** Énoncé 1 **
Selon l'extrait sur l'UIT, à quels domaines se consacrent les trois secteurs de l'organisation ? Citez-les tous.
** Énoncé 2 **
D'après l'extrait sur l'UIT, de quel délai les autres États membres disposent-ils pour signaler un éventuel risque de brouillage ?
** Énoncé 3 **
Relevez dans l'extrait sur l'UIT le passage qui commence par « Quel est le » et se poursuit jusqu'à « des radiocommunications ? ».

** Extrait du document **
···

Quel est le rôle de l'UIT ?

Alexandre Vallet : Créée en 1865 pour le télégraphe, l’UIT est l’agence spécialisée des Nations Unies pour toutes les technologies de l’information et de la communication. Trois secteurs distincts se consacrent à la normalisation internationale des télécommunications, à leur développement équitable dans le monde et à la gestion des fréquences de radiocommunications. Doté de commissions d’études, ce dernier s’appuie sur deux départements dédiés aux services terrestres pour l’un et spatiaux pour l’autre, en l’occurrence mon secteur, qui enregistre toutes les fréquences satellites.

Qu'est-ce que le réglement des radiocommunications ?

A.V : Il s’agit d’un traité général pour tous les systèmes radio jusqu’à 3000 GHz (téléphonie mobile, radars, internet des objets…) afin que les différentes fréquences ne se brouillent pas mutuellement. Ce règlement est négocié entre les 193 États membres de l’ONU.

 C’est avant tout un processus de discussion et de coordination pour un développement harmonieux des projets existants et à venir.

Comment sont attribuées les fréquences radio des satellites ?

A.V. : L’UIT met en œuvre le règlement mais les autorisations viennent des États membres. Concrètement, lorsqu’un État a un projet de satellite, il en adresse la description à l’UIT, dans mon département. S’il s’agit d’un opérateur privé, il doit passer par un organisme étatique, comme l’Agence nationale des Fréquences en France, qui va valider la demande et déposer le dossier à l’UIT. Si ces informations s’avèrent conformes au traité, nous les transmettons aux autres États membres, qui disposent de quatre mois pour signaler un éventuel risque de brouillage d’un de leurs satellites ou projet satellite. Auquel cas le pays demandeur entame des discussions bilatérales avec les États concernés jusqu’à trouver les moyens d’exploiter les satellites sans se gêner. Ensuite nous enregistrons les caractéristiques définitives dans notre base de données afin que les États puissent en tenir compte pour planifier leurs projets futurs.

···

** Lignes fournies **
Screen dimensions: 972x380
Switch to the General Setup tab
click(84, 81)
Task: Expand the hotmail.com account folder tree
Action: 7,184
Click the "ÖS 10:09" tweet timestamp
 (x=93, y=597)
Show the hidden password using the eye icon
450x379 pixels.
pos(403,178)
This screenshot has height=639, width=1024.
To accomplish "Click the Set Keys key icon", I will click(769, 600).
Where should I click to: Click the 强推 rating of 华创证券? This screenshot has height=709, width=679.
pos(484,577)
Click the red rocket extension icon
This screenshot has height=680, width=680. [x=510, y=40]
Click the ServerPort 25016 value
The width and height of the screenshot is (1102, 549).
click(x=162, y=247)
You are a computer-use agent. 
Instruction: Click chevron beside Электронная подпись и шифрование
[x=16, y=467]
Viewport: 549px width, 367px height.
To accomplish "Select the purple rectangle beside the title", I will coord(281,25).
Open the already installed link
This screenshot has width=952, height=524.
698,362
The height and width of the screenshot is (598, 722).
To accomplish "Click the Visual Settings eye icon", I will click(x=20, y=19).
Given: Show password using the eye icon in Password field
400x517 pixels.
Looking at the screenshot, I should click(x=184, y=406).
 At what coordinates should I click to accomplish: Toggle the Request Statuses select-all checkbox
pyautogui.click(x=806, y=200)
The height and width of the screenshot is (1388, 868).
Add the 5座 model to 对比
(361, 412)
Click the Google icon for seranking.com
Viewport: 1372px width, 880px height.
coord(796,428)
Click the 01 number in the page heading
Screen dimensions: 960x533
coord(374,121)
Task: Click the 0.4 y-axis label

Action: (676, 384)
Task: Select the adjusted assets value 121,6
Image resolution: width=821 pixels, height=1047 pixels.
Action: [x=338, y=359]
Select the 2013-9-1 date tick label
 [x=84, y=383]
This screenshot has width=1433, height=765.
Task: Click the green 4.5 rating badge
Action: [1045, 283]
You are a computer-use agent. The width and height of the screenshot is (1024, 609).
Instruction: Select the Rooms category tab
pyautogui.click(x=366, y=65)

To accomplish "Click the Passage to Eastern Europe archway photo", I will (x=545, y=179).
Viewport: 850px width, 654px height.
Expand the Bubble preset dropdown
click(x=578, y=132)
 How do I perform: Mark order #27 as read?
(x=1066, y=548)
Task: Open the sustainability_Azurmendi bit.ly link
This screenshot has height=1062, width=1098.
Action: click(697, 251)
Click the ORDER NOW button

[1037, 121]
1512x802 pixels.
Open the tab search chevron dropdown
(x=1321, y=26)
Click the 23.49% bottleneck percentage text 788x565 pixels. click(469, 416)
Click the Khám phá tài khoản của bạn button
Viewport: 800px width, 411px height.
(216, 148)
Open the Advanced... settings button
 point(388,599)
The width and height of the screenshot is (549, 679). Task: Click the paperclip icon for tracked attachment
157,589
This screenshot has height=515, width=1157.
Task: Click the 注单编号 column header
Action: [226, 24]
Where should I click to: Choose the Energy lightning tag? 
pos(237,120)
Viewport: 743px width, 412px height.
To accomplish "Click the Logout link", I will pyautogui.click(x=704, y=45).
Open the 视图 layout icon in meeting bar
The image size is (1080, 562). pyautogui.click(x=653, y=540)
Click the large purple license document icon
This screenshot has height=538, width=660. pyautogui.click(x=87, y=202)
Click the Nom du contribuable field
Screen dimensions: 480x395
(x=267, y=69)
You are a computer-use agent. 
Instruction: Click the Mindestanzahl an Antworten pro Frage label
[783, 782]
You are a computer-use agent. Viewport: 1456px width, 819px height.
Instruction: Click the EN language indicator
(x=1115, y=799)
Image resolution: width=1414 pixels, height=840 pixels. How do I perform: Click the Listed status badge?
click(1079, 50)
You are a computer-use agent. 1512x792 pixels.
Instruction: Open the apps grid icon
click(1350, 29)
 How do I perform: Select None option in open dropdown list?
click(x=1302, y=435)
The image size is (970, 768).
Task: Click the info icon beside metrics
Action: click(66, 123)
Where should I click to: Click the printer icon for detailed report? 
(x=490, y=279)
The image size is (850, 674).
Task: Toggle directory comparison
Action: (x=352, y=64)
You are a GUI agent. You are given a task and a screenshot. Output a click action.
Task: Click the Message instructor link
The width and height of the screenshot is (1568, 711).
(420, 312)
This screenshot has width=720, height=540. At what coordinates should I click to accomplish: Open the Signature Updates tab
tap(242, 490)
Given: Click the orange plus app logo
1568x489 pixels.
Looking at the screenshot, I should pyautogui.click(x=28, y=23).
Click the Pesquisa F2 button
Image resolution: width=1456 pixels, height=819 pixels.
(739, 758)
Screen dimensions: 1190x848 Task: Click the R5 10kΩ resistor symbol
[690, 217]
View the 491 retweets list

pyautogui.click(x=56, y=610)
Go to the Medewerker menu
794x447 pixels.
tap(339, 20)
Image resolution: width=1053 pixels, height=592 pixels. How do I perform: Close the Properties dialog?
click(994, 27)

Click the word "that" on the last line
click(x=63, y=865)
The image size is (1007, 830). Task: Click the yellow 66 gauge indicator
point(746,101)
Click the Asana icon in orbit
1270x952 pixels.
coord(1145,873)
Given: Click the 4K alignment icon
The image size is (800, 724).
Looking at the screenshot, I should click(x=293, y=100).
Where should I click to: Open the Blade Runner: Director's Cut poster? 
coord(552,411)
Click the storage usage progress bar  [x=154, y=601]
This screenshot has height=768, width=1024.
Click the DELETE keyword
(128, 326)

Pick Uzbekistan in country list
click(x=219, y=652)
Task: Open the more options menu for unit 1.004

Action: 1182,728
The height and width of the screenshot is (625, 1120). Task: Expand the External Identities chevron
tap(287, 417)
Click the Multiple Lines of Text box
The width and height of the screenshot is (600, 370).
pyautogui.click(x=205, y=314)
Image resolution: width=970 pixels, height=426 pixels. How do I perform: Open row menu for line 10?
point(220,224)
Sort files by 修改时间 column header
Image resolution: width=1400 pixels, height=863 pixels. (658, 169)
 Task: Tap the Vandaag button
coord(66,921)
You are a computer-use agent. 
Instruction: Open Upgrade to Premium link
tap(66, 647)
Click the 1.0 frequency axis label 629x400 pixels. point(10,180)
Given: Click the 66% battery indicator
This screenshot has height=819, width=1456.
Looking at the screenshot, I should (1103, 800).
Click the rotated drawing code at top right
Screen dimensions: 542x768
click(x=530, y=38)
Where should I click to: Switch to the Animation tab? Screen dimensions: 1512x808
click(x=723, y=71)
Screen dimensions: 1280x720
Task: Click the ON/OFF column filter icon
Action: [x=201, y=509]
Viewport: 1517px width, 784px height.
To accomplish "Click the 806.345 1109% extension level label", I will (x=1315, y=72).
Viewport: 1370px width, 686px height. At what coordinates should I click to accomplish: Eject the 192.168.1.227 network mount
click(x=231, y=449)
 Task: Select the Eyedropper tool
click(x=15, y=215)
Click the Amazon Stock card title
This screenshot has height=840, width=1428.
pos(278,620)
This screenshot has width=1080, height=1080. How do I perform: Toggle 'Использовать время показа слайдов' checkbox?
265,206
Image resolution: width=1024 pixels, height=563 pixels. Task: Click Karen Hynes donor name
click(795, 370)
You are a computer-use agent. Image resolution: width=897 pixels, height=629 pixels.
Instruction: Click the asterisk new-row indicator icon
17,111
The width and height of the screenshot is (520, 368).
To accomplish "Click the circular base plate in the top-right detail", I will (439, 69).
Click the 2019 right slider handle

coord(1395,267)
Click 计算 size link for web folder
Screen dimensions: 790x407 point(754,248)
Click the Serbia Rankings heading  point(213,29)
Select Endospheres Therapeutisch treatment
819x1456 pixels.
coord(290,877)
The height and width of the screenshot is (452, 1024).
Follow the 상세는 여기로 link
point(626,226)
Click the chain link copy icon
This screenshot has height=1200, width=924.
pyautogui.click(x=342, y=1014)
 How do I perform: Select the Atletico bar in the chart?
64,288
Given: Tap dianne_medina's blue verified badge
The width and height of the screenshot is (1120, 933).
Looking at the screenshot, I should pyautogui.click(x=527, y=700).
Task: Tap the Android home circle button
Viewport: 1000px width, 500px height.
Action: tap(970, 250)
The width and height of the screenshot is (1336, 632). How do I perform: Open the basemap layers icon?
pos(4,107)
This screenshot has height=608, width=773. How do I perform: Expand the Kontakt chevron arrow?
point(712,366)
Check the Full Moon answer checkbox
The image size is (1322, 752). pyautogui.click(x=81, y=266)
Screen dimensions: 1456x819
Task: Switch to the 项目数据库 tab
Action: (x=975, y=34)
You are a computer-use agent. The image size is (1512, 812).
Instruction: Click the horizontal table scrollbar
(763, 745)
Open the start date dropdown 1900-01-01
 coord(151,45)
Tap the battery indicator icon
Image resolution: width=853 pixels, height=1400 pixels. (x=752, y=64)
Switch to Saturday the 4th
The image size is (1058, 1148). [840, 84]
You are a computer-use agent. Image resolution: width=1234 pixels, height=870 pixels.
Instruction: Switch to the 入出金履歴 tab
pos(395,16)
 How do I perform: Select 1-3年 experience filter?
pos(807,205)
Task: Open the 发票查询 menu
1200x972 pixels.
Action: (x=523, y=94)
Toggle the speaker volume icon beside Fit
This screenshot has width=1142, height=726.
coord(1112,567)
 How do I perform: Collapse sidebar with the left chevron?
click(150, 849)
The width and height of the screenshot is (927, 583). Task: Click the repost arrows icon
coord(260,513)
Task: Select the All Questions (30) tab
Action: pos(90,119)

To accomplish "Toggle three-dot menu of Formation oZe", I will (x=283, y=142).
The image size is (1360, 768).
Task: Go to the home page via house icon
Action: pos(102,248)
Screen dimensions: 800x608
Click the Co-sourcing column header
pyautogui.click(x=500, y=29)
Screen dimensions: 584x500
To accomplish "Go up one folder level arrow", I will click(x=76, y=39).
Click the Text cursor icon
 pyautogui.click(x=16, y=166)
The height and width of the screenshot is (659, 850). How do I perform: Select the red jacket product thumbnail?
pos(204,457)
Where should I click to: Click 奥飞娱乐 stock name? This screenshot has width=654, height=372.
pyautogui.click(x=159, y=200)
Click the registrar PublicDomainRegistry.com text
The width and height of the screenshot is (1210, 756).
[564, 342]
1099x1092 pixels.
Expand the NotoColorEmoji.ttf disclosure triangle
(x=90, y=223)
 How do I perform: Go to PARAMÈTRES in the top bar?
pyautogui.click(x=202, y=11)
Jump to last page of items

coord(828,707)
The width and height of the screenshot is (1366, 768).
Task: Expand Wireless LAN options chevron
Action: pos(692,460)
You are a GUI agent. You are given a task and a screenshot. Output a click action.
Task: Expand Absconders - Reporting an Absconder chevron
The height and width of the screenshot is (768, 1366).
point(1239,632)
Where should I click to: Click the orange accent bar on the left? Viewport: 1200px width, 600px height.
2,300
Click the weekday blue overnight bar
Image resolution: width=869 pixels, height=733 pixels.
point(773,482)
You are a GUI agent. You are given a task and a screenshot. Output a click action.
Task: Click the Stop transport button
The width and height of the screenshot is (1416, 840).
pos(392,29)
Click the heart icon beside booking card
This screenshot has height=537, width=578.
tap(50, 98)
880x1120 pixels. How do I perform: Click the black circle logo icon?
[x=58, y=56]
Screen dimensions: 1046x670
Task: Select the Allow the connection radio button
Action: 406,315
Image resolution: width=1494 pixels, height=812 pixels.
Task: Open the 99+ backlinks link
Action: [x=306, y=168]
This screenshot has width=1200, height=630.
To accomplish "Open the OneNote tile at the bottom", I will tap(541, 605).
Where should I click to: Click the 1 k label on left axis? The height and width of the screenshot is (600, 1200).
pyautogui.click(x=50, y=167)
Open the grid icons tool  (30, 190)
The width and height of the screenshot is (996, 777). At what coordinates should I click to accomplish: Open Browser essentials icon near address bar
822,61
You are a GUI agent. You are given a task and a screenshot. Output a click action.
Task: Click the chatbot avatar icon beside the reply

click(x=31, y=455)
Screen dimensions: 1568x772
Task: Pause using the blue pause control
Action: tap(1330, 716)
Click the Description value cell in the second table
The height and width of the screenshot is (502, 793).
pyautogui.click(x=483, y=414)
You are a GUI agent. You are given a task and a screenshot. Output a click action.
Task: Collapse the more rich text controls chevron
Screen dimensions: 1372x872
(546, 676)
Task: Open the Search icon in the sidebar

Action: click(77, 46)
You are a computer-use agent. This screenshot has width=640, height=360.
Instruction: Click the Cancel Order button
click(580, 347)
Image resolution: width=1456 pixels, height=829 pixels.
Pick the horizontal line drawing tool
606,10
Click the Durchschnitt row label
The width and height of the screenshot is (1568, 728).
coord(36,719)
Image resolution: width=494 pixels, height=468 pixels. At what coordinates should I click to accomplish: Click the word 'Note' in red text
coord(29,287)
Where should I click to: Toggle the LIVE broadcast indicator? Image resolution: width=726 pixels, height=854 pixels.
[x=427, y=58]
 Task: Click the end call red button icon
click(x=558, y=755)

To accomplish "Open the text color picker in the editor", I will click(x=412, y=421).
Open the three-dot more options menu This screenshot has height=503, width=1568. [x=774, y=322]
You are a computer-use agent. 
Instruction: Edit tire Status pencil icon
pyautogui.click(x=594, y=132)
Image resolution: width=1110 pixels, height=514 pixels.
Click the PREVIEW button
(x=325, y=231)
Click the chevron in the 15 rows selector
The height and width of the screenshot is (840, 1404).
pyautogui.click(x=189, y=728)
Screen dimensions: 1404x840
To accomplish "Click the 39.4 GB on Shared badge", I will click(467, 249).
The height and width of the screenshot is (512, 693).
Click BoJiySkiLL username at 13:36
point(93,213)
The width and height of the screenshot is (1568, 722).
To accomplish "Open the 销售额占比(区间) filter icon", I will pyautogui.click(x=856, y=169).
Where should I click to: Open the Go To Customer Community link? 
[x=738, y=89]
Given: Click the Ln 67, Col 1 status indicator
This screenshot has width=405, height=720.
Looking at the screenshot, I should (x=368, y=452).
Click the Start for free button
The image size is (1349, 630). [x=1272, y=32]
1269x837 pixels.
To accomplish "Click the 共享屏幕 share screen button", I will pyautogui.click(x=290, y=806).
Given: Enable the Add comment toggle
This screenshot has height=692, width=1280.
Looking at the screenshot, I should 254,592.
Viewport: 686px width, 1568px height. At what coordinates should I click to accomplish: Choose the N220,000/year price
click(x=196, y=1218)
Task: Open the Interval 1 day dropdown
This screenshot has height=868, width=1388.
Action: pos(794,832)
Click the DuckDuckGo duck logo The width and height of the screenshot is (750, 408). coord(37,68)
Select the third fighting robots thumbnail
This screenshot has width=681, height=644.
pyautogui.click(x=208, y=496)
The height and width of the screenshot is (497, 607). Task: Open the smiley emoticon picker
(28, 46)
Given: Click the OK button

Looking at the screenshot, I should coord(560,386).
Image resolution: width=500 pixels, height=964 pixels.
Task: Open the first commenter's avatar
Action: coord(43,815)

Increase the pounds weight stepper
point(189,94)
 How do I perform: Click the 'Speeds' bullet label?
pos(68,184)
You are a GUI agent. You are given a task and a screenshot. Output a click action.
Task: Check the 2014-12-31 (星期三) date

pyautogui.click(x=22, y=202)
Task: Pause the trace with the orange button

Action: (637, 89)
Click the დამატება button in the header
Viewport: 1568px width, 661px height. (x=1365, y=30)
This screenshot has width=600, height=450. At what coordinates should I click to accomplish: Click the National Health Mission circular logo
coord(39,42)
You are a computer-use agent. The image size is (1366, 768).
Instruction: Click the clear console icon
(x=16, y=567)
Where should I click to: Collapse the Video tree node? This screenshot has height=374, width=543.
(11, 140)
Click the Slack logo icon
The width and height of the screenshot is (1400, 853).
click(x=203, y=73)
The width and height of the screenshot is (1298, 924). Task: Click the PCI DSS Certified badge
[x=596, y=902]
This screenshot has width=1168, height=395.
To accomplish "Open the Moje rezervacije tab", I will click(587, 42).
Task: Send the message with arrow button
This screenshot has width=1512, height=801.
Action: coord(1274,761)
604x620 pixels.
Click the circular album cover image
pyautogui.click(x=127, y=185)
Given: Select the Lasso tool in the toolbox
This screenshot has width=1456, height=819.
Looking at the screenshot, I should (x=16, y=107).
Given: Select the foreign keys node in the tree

···

** Réponse complète 1 **
- La normalisation internationale des télécommunications
- Le développement équitable des télécommunications dans le monde
- La gestion des fréquences de radiocommunications

** Réponse complète 2 **
Ils disposent de quatre mois.

** Réponse complète 3 **
Quel est le rôle de l'UIT ?

Alexandre Vallet : Créée en 1865 pour le télégraphe, l’UIT est l’agence spécialisée des Nations Unies pour toutes les technologies de l’information et de la communication. Trois secteurs distincts se consacrent à la normalisation internationale des télécommunications, à leur développement équitable dans le monde et à la gestion des fréquences de radiocommunications. Doté de commissions d’études, ce dernier s’appuie sur deux départements dédiés aux services terrestres pour l’un et spatiaux pour l’autre, en l’occurrence mon secteur, qui enregistre toutes les fréquences satellites.

Qu'est-ce que le réglement des radiocommunications ?